The diving school has helped pay the bills on the property’s upkeep, which Poosak estimates at up to USD25,000 a year, but maintenance is a struggle.

“On a rainy day you find lots of water spots. Sooner or later we will have to do the whole roof again and that’s a lot of money,” Poosak told AFP.

While the Culture Ministry keeps a national heritage database, Phacha said many properties are not registered and fall through the cracks.

“For individual owners without state assistance… it’s better for them to sell the property. Sell the individual building and then sell the (land),” she said.

Adding to the challenge is a growing collectors’ market for teak from Thai wooden houses, she said – some are even dismantled, relocated, and reassembled to become boutique hotels elsewhere.

“You want to keep these properties where they are… You’re essentially robbing Bangkok of its (history),” she said.

Photographer Ben Davies spent five years documenting neighbourhoods for his book Vanishing Bangkok, an experience that left him despondent.

“Something like (30-40 per cent) of the buildings and communities I photographed had either disappeared or changed virtually beyond recognition,” he told AFP.

And in the rush to develop, Davies said it is unclear how much of Bangkok’s heritage will remain in a decade.

“I have a horrible feeling that one day Bangkok will be, outside of its temples and few palaces, (a) unrecognisable but (b) have lost so much of its identity and character so it will look like any other megacity around Asia,” he said.

Elsewhere in the region offers Thailand possible solutions, notably Singapore which has won praise since the late 1980s for its heritage protection efforts.

Its strategy examines the entire city-island holistically with conservation going hand-in-hand with planning, said an architectural history expert at the Singapore University of Technology and Design Yeo Kang Shua.

Underpinning the scheme is the “three R” principles: maximum retention of buildings, sensitive restoration and careful repair.

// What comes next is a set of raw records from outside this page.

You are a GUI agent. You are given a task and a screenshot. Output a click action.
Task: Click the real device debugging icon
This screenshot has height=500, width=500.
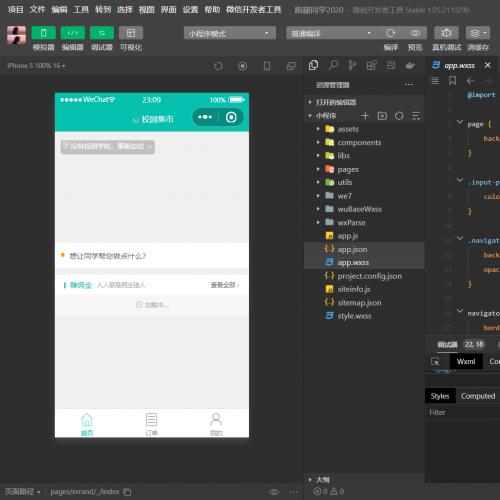pos(446,33)
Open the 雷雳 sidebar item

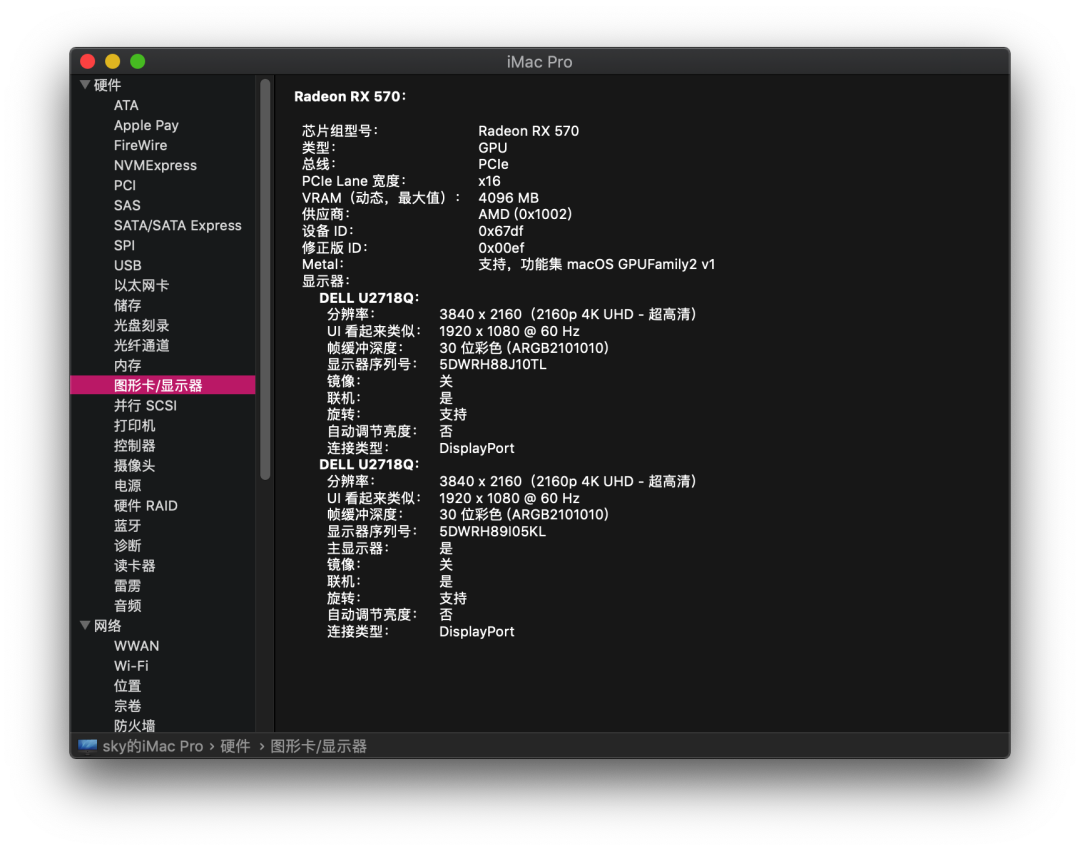pyautogui.click(x=128, y=585)
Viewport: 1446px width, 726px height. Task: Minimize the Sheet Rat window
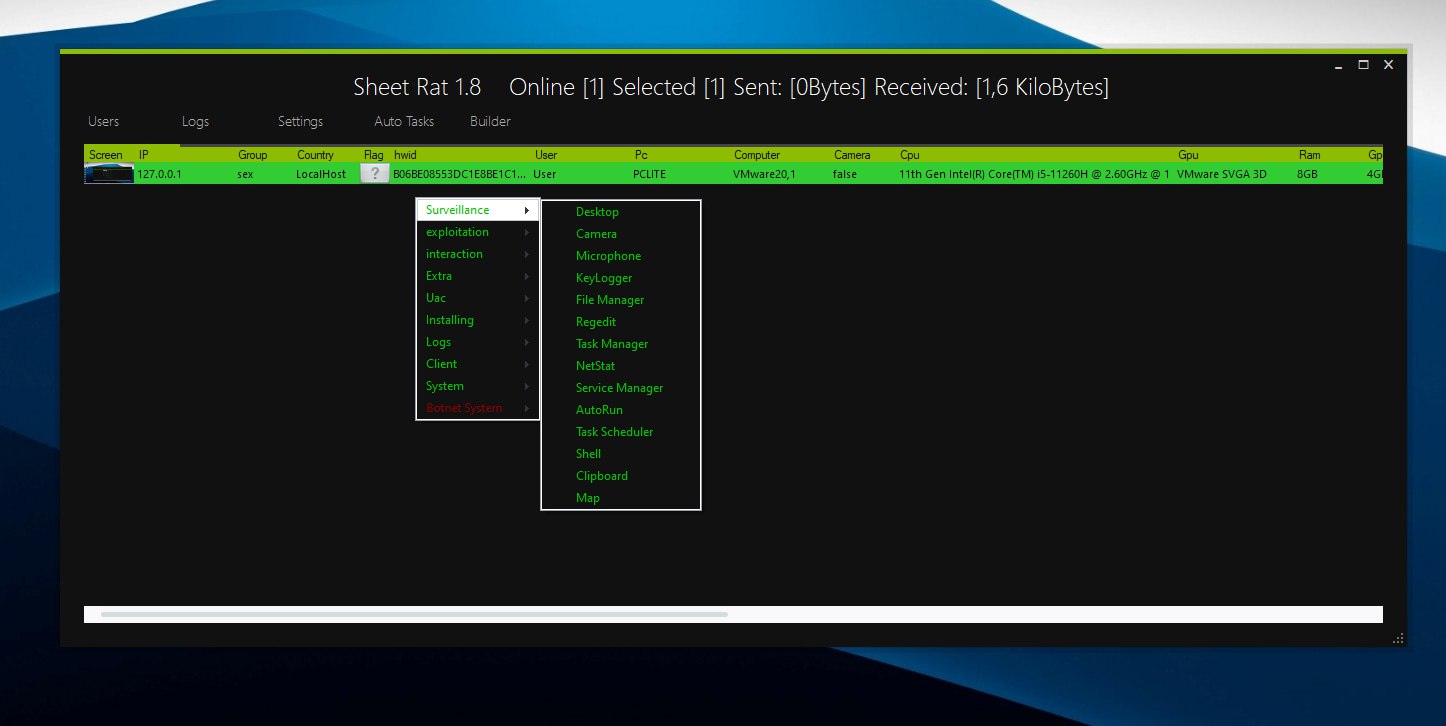[1338, 65]
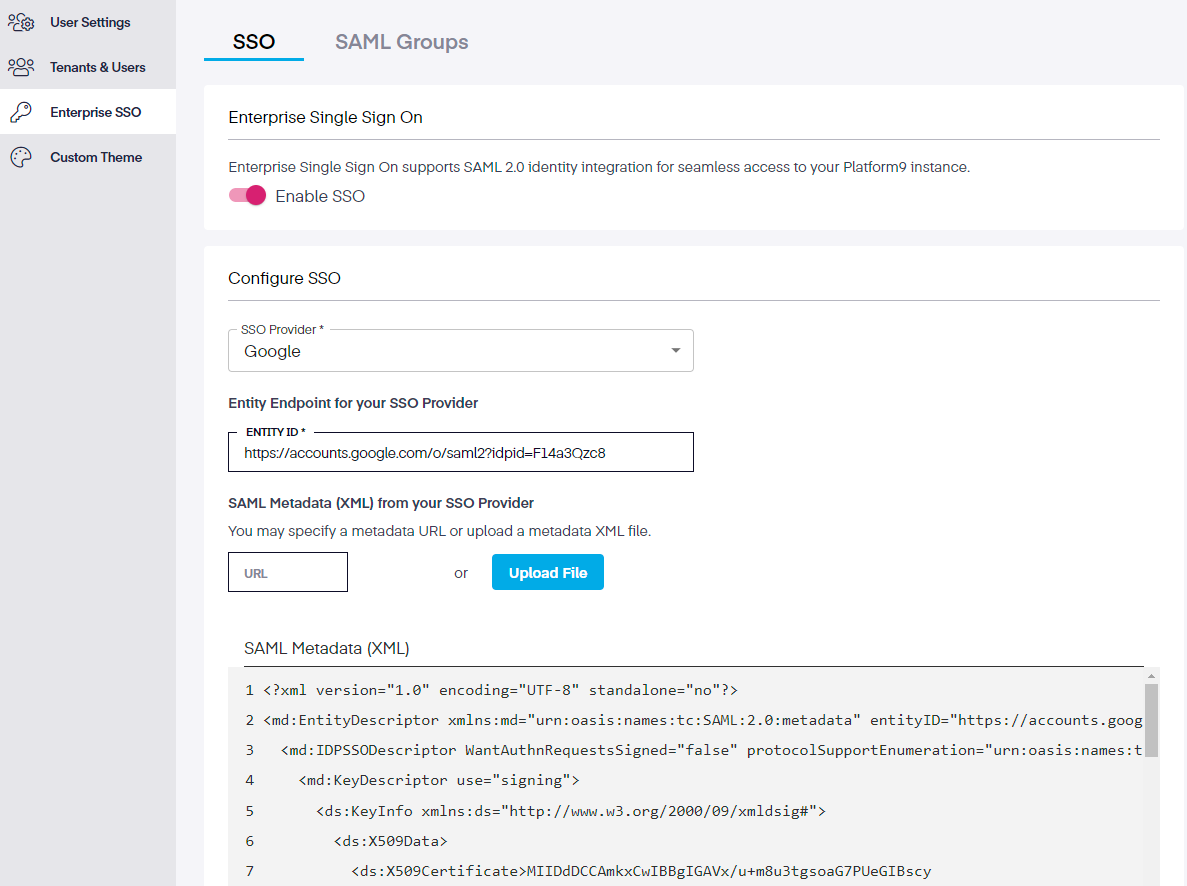
Task: Select the SSO tab
Action: pos(254,42)
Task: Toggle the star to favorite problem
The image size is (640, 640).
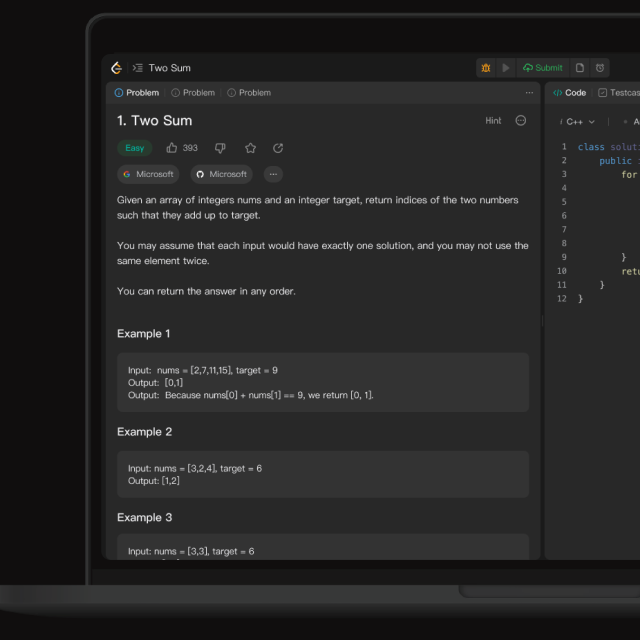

“In the 1980s a lot of owners deemed it a death sentence for their properties to be given conservation status, but today because of the rarity of such buildings in Singapore, the real estate prices are… enormous,” he told AFP.

Despite the challenging environment, there are some signs of change in Bangkok.

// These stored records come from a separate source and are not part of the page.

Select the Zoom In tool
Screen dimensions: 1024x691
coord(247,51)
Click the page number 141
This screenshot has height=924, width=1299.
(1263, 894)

In recent years a prominent Sino-Thai business family renovated dilapidated Chinese 1850s warehouses, turning them into the Lhong 1919 “riverside heritage destination”.

It now houses a shrine and has become a space for exhibitions, concerts, pop-ups, cafes and food vans – and there are plans for a wellness resort.

Back at So Heng Thai, Poosak takes his students through their paces.

Channelling the attitude of his ancestors – who came to Thailand with “one pillow and one mattress” – he’s determined to save his family home.

“If someone comes to give me an offer, the answer is no, simple as that, no matter how much it is,” he said.